Have you ever wished that chocolate babka came in a more portable (and dare we say more portion-controlled) form? Well, this chocolate cinnamon roll recipe is here to make your dreams come true.
5 from 1 vote
Prep Time 25 minutes
Cook Time 20 minutes
Resting Time 1 hour 20 minutes
Course Breakfast
Cuisine American
Servings 12 rolls


  • 12-cup muffin tin
  • stand mixer
  • food processor
  • offset spatula


For the dough

  • 1/2 cup whole milk
  • 1/4 cup granulated sugar
  • 1 1/2 tsp active dry yeast
  • 1 large egg at room temperature
  • 2 cups all-purpose flour plus more to dust your work surface
  • 1/2 tsp salt
  • 3 tbsp unsalted butter at room temperature plus additional for greasing muffin tins


  • 3 tbsp unsalted butter at room temperature
  • 1/4 cup granulated sugar
  • 8 oz semisweet chocolate or chocolate chips
  • pinch of salt
  • 3/4 tsp cinnamon

Egg wash

  • 1 egg yolk
  • 2 tsp heavy cream


For the dough:

  • In a medium saucepan, heat milk and a pinch of sugar to between 110 and 116 F. Don’t overheat, or you will kill your yeast.
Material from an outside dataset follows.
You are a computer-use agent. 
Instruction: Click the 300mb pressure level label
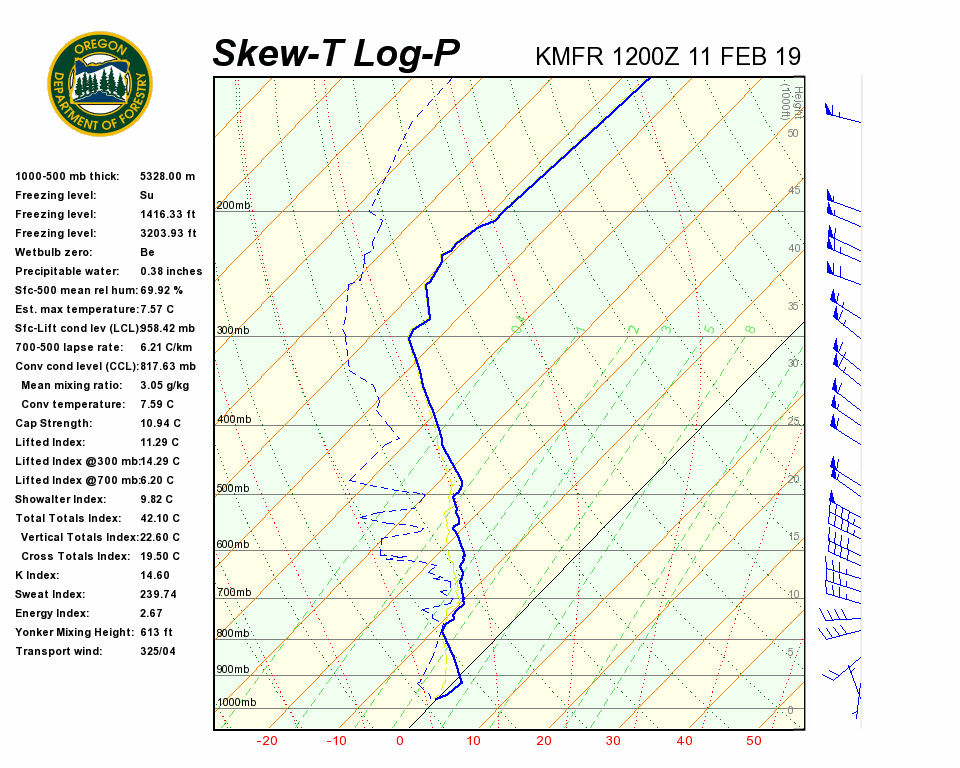[x=233, y=331]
Sprinkle the yeast over the warm milk and let it stand until foamy, about 5 minutes. In a small bowl, whisk together the egg and usgar, then slowly whisk in the yeast mixture.
  • In the bowl of a stand mixer, fitted with a paddle attachment, combine flour and salt. Add egg mixture to the flour mixture, mixing on low. Add butter and mix on medium speed.
  • Switch to the dough hook attachment and knead for 10 minutes on low speed. You should end up with a very soft dough.
  • Grease the bottom and sides of the bowl and place the dough in it. Cover bowl loosely with plastic wrap or a kitchen towel and let dough rise in a warm place until doubled in size (1 hour).

For the filling:

  • Roughly chop the chocolate. Add the chocolate, salt, cinnamon, and sugar to a food processor. Pulse until the chocolate is finely chopped. Add softened butter and pulse until well combined with the chocolate.

To assemble:

  • Generously butter or spray with non-stick cooking spray a 12-cup muffin tin.
  • Once dough has doubled, place dough on a well-floured surface. Roll dough using a rolling pin into a large rectangle rouhgly 12 x 20 inches.
  • Use an offset spatula to spread the chocolate filling evenly over the dough’s surface. Starting at the short end, roll the dough tightly, forming a tight log, roughly 12 inches in length. Place the log seam side down. With a sharp serrated knife or dental floss, gently cut into 12 equal pieces, roughly one-inch wide. Place each of the 1-inch rolls in a prepared muffin cup. Loosely cover with plastic wrap and let rise another 20 minutes.
  • Preheat oven to 350 F.
  • While you wait for the second rise, whisk together the egg yolk and cream until smooth and brush the egg wash over each muffin top. Bake rolls 15 to 20 minutes until puffed and golden brown.
  • Let rolls cool for 10 minutes in the pan, then turn out onto a wire rack.


Rolls can be fully prepared the night before and then baked the next morning straight from the refrigerator. They will take a little longer; roughly 25-30 minutes.
Eat warm rolls immediately, ideally with a cup of coffee. If necessary, you can store in an airtight container, but you will notice a severe drop-off in tastiness.